Optimal control remains challenging to achieve and intensive insulin treatment increases the risk of severe hypoglycaemia, with lower glucose values also associated with an increased frequency and severity of moderate hypoglycaemia5, 6. Severe hypoglycaemia is defined as any episode of hypoglycaemia requiring the assistance of a third party actively to treat. Hypoglycaemia is associated with morbidity and even mortality, and places a financial burden on health systems.

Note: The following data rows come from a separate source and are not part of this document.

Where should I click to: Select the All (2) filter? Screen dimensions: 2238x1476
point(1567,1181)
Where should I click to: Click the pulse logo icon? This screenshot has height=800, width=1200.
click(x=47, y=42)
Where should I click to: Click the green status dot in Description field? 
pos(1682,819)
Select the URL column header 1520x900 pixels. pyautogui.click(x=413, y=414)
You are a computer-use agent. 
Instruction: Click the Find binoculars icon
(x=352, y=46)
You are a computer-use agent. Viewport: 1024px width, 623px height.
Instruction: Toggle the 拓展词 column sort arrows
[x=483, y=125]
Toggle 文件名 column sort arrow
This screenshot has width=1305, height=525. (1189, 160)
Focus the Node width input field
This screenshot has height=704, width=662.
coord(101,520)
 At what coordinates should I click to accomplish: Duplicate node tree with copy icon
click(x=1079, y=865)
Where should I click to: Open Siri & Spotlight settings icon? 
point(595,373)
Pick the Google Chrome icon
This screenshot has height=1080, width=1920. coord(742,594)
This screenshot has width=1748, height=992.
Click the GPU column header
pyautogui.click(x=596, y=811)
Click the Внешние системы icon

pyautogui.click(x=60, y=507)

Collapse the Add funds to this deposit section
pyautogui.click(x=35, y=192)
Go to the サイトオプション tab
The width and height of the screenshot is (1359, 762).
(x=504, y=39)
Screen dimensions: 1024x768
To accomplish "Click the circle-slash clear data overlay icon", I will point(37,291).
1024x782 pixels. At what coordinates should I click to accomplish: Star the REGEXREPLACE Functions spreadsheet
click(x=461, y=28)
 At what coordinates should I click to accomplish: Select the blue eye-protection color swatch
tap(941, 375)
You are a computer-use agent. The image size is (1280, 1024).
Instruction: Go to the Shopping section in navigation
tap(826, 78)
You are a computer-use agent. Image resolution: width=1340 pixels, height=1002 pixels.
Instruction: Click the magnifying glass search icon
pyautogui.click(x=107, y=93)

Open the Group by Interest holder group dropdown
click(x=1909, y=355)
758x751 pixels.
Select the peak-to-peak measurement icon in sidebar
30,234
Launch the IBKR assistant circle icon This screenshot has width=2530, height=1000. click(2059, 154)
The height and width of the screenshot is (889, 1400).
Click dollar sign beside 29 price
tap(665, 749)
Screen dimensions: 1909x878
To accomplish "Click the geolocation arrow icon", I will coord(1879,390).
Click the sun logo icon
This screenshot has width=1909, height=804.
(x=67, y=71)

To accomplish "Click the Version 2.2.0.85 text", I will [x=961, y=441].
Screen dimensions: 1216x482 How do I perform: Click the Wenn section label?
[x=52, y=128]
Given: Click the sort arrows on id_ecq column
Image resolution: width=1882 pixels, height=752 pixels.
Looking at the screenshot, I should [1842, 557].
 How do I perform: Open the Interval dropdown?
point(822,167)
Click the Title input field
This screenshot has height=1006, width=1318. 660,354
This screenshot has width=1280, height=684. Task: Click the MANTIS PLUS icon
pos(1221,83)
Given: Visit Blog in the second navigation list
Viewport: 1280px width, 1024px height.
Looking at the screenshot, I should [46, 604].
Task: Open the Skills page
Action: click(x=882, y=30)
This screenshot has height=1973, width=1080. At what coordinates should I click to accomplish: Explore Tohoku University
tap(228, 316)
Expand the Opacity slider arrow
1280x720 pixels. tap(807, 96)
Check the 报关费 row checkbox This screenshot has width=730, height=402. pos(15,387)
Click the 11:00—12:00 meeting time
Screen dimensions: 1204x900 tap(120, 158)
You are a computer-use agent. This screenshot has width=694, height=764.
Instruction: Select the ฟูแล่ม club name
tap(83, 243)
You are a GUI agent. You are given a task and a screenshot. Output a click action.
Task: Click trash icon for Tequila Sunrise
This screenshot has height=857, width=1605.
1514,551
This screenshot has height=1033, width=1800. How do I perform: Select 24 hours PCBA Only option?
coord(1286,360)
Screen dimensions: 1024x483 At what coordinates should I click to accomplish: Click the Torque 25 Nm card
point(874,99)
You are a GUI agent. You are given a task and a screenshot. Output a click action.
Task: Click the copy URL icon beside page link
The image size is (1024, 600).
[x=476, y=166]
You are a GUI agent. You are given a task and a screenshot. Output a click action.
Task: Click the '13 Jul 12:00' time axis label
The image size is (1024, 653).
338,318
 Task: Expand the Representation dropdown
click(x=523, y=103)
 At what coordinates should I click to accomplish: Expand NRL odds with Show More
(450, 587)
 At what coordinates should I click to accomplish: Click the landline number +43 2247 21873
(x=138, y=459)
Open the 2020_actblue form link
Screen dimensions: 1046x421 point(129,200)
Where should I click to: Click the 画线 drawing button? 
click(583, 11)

Severe hypoglycaemia costs £13million per year in NHS costs7. Between 4 and 10% of deaths in people with type 1 diabetes are attributed to hypoglycaemia and the risk of severe hypoglycaemia increases 6-fold in people with impaired awareness of hypoglycaemia. Avoidance of hypoglycaemia is associated with restoration of hypoglycaemia awareness and this may be enabled by the use of continuous glucose monitoring.
In type 1 diabetes real-time continuous glucose monitoring (CGM) improves overall glucose control in all age groups when used continuously, reduces hypoglycaemia in people with an HbA1c <7.0%, and may reduce severe hypoglycaemia8-10.
The predictive Low-Glucose suspend (PLGS) feature in sensor augmented insulin pumps (SAP) automatically reduces insulin delivery when trends in CGM glucose concentrations predict future hypoglycaemia, and significantly reduces hypoglycaemia without rebound hyperglycaemia compared to SAP without PLGS11.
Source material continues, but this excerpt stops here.